Creed, being the holder of the note, between whom and the principal debtor the consideration passed, is presumed to know that Mrs. Brigel signed as surety. Cummins v. Little, 45 Me., 183; Ward v. Stout, 32 Ill., 399.
*288But in this case there was actual knowledge of the fact on Creed’s part because these notes were given in renewal of, and substitution for, an earlier note of Brigel’s, and in compliance with Creed’s demand for additional security. Unquestionably, therefore, Creed was bound to recognize Mrs. Brigel’s right as surety; and, while it is true that mere passive delay on his part to enforce the debt against the principal would not release the surety, yet the rule is .well settled, that, if the creditor, having taken the property of the principal debtor by legal process or otherwise into his control with respect to the debt, voluntarily releases it or gives it up, the surety is thereby discharged. Downer v. Bank, Wright, 477; Dixon v. Ewing, 3 Ohio, 282 (17 Am. Rep., 591) ; Findlay v. Bank, 10 Ohio, 59; Farmers Bank v. Raynolds, 13 Ohio, 84, 85; Dye v. Dye, 21 Ohio St., 86.
In Day v. Ramey, 40 Ohio St., 446, 449, the rule is very clearly stated as follows:
“If the creditor has the means of satisfaction in his hands, and chooses not to retain them, he can not complain. The rights of sureties are largely creations of equity, and courts of chancery will not hold them liable, where the risk is increased by the act of the party for whose benefit the suretyship is intended to inure; and, if by the act of the creditor, the surety is injured or exposed to injury, that act may be laid hold of for the surety’s relief.” (Citing authorities.)
The right of release, it may be observed, does not depend on any contract with the creditor, but upon its being inequitable in him to knowingly prejudice the rights of the surety against the principal. Pooley v. Harradine, 7 Ell. & Bl., 431.
Creed, having possession of the stock from Brigel, with power of sale, appropriated it to the particular note in question and obtained a decree ordering it to be sold in satisfaction of a finding and judgment upon said note against Mr. and Mrs. Brigel. Subsequently, he permitted the stock to be sold in another suit to which he was a party; and now, in the present suit, he obtains a judgment against *289Mr. Brigel, upon other notes with which Mrs. Brigel has no connection, and an order distributing the proceeds to himself in satisfaction of said judgment, thereby affirming the sale and application of proceeds.
W. B. Stier, for plaintiff.
Maxwell & Ramsey and Kittredge & Wilby, for defendant.
These proceedings constituted an abandonment of his right or lien against the stock, so far as the foreclosure suit is concerned, which inures in favor of Mrs.

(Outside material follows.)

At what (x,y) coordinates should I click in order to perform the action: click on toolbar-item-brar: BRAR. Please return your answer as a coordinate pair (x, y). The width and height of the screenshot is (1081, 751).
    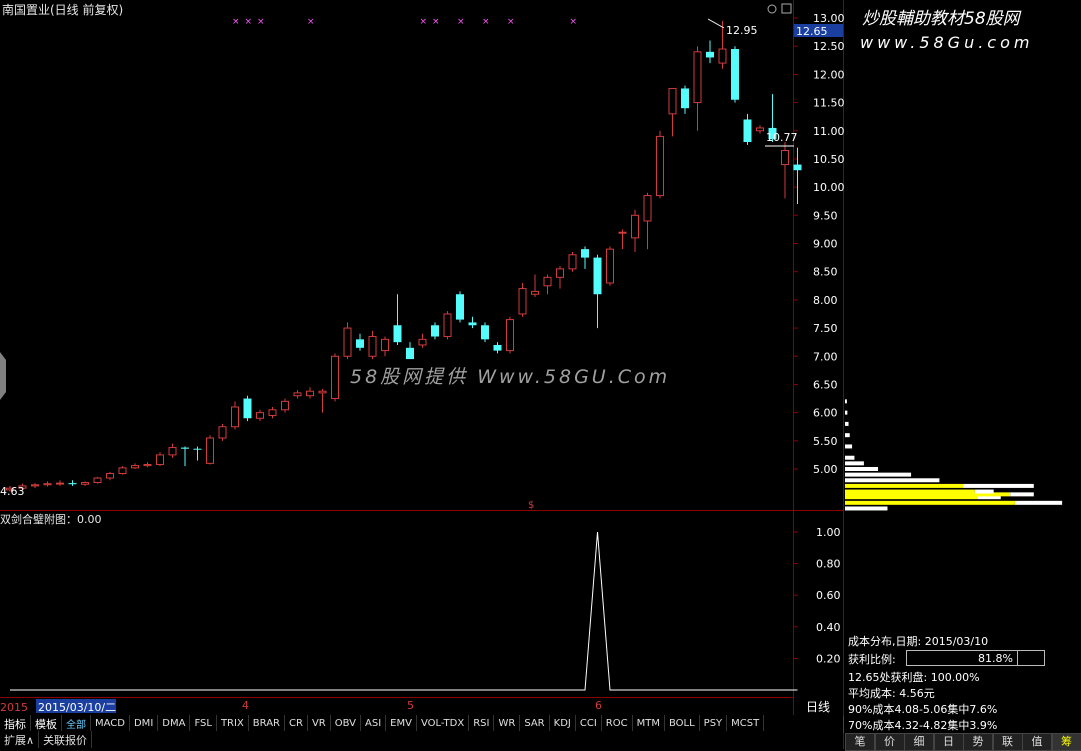
    Looking at the image, I should click on (267, 724).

Brigel pro tanto, to the extent of the full value of the security thus released. As the sale of the stock, made at less than one-third of its par value, produced considerably more than the face of the finding and judgment rendered upon the note on which Mrs. Brigel was surety, it seems probable that, upon final adjustment, it will be found to completely satisfy and discharge the judgment in toto. In drafting the judgment entry, therefore, the suggestion of the court in Dixon v. Ewing, supra, will be followed, and provision inserted enjoining any proceedings to enforce the judgment in cause No. 48607, pending the disposition of the stock or other determination of its value as a measure of credit or satisfaction in favor of Mrs. Brigel in relation to the judgment in said cause No. 48607.